第8章 満天の夜に
踵を返しかけていた静が大きく前へ踏み出し────今度は突然、義母の胸ぐらを掴んだ。
驚きか苦痛からか、義母が目を剥き、くぐもった呻き声をあげる。
「………ぐっ…!?」
「おい、貴様………そんなことを、そうか。 葬式の席で言ったな? まだ年端もいかない、両親を亡くしたばかりの少女に、言葉の暴力を振るったんだな!?」
床に義母のつま先しか着いていない。
近所中にも響き渡りそうな静の語気と剣幕に、沙希も含め、室内にいた全員が固唾をのんだ。

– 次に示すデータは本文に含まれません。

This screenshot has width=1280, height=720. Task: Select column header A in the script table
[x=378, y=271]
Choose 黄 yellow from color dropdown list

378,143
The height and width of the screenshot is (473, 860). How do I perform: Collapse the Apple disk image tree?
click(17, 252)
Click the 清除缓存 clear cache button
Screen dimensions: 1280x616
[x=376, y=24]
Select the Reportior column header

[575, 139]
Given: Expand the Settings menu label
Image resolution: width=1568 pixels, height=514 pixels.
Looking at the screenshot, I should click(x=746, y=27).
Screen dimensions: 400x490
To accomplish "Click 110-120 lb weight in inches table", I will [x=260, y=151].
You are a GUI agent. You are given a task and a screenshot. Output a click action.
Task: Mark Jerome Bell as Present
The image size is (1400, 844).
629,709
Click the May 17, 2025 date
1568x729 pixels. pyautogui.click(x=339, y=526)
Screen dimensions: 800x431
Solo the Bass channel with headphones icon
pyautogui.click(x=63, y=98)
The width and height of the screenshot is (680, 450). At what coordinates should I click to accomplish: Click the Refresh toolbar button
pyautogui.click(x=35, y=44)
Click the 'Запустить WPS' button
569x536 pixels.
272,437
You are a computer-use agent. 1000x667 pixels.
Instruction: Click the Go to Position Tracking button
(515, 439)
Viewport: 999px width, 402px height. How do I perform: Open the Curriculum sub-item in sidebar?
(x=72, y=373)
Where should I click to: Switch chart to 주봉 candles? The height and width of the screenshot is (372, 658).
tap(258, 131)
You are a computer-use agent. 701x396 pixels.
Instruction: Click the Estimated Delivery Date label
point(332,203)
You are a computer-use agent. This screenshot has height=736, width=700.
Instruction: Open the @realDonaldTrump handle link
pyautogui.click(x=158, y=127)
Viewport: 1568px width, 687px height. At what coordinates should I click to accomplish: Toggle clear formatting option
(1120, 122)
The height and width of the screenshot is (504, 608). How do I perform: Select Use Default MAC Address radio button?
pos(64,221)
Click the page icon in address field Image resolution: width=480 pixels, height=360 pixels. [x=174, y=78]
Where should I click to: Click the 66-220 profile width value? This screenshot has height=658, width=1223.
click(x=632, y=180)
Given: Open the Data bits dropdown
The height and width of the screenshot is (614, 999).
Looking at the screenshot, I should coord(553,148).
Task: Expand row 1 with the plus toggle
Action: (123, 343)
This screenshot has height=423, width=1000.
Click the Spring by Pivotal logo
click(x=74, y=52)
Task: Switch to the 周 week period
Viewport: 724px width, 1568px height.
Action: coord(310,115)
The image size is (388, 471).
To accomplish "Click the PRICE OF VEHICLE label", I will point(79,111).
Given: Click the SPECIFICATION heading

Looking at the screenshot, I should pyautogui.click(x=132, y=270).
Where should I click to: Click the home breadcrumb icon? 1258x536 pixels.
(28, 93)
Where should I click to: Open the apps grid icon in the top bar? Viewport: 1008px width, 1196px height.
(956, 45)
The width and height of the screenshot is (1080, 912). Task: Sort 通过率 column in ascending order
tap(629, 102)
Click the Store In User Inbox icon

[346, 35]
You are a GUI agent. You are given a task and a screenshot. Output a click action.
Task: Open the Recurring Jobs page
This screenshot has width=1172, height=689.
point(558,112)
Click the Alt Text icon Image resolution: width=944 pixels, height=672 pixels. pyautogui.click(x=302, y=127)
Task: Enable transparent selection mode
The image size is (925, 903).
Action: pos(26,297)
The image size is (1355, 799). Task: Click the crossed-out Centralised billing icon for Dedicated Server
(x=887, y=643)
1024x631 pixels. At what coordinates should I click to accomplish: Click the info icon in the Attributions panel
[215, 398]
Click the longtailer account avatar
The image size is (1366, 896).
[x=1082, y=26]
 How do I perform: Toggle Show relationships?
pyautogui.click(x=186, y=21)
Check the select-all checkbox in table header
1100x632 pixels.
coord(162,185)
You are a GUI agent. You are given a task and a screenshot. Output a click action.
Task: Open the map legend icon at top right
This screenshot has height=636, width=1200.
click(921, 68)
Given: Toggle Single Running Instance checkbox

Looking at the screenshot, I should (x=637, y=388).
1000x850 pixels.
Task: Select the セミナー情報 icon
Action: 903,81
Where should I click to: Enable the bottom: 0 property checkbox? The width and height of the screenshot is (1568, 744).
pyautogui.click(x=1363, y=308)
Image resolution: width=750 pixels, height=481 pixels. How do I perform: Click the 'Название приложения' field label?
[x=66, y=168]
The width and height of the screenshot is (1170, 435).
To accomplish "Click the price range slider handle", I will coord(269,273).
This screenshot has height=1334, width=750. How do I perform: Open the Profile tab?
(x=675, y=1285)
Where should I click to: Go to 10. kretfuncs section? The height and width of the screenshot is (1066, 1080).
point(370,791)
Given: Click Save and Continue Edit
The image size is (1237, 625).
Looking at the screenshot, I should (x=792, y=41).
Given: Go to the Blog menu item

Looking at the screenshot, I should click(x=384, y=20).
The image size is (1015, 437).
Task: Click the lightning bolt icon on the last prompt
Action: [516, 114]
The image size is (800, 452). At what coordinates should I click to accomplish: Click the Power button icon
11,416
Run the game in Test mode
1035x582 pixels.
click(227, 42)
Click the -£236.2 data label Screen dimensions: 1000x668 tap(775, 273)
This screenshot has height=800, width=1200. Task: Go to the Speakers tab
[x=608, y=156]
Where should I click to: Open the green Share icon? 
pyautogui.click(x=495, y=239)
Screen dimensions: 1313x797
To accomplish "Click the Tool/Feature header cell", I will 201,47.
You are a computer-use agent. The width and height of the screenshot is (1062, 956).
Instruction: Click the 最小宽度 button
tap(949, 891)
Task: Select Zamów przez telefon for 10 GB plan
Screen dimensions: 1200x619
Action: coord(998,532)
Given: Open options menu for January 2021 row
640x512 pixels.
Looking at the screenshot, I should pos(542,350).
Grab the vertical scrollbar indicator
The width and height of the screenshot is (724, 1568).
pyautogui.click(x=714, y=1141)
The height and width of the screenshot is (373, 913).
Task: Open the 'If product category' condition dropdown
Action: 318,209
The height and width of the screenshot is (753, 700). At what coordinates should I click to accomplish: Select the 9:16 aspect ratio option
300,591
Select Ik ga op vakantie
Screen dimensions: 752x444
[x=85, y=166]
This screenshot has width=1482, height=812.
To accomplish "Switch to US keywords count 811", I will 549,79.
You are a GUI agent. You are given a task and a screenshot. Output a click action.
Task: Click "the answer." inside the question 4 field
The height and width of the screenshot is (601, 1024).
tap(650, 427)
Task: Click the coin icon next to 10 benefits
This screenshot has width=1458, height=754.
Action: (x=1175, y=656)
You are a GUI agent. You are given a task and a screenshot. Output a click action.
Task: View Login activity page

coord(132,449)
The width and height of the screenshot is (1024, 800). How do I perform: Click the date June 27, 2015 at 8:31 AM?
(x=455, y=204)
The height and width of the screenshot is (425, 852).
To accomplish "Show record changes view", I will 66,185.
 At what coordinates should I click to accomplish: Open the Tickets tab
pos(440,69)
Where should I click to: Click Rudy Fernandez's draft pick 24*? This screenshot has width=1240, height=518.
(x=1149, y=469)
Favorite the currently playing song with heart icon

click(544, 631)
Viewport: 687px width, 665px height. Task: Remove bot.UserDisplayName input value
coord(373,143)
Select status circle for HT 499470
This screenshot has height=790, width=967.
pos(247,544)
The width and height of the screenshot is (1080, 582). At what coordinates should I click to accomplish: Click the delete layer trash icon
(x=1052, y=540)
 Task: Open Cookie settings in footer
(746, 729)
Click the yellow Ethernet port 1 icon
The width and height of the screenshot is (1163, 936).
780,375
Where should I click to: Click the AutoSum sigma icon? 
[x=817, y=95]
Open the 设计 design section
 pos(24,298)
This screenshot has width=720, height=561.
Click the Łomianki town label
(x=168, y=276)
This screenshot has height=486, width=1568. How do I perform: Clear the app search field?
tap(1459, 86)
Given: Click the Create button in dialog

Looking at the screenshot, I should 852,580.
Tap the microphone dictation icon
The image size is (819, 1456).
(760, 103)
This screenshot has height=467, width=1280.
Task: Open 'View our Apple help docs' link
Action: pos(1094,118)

細切れな呼気の合間、だが義母は気丈にも、蔑みを強めた目で静を見た。
「うグ…ゥっ、け……れど、貴方も卑し…」
「俺のことはどうでもいい。 窒息したくなければ答えろ。 なぜ人の存在を否定する? そんな権利が貴様に」
「し、静さ………」
女性相手に手加減しない静に驚いたが、考えてる場合でないと透子が静を止めに入ろうと足を踏み出した。
「やめてくれ!!」
その前に騒ぎに割って入ったのは、叔父の絞り出すような声だった。
「うちの者にそれ以上手を出さないでくれ。 その娘は、疫病神だ………これをくれてやるから…さっさと受け取って、揃ってここから出て行ってくれ………」
叔父が茶封筒を静に投げて寄越し、その中を確認した彼が、叔父に向かって義母を荒っぽく突き放した。